Task prompt:
Reproduce the lines from the first one through the line containing "Action: (x=138, y=298)", inclusive. Omit the pictures.

-=-=-

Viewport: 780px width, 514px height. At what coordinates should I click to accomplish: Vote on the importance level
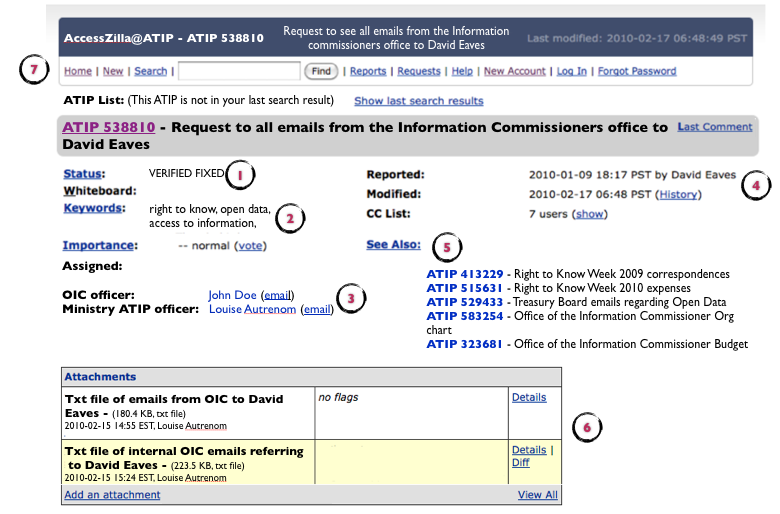(250, 245)
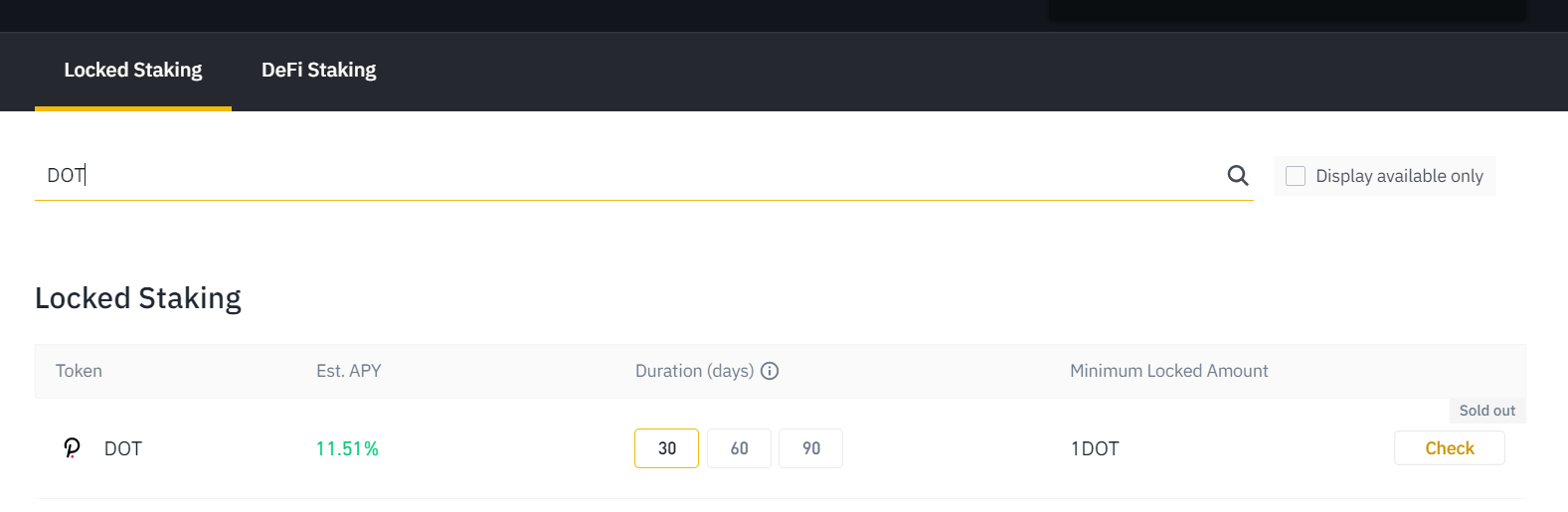
Task: Click the Locked Staking section heading
Action: (x=138, y=298)
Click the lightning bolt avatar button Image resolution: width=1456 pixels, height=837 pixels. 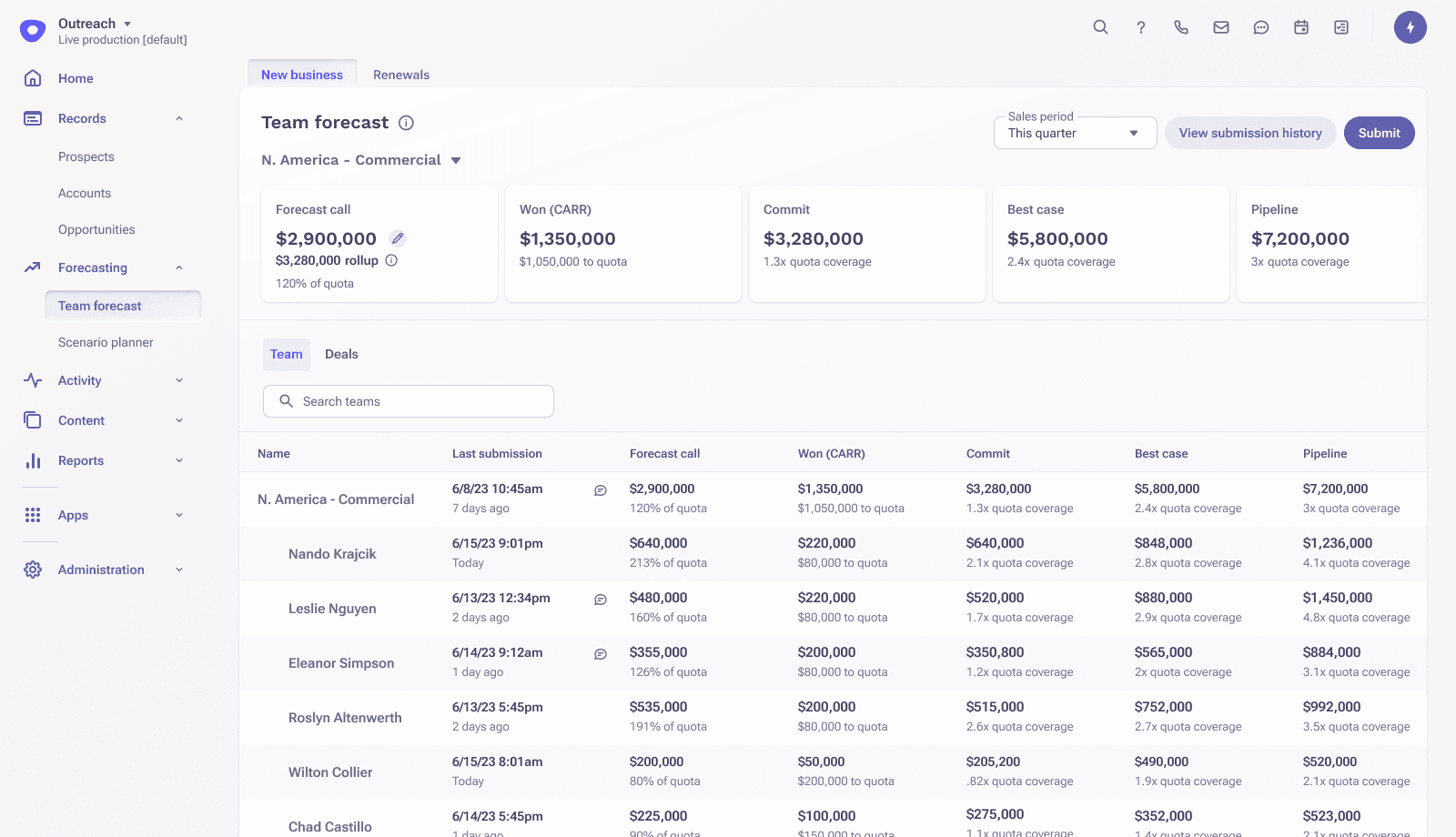1410,27
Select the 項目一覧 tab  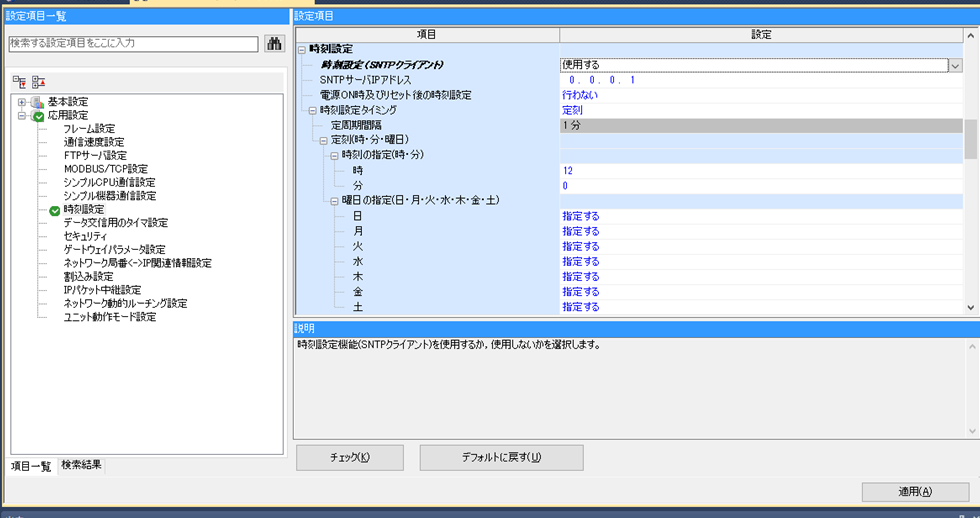(30, 466)
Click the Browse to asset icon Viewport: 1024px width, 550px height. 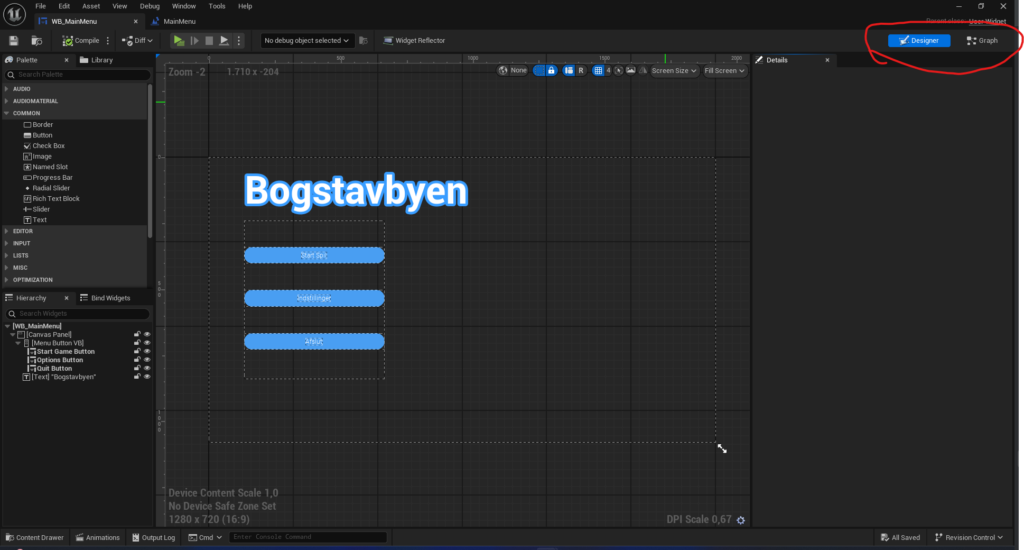tap(36, 41)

-=-=-

Answer to this exercise:
Viewport: 780px width, 514px height. At what coordinates should I click to accomplish: Vote on the importance level
(250, 245)
Task: Click the Locked Staking section heading
Action: (x=138, y=298)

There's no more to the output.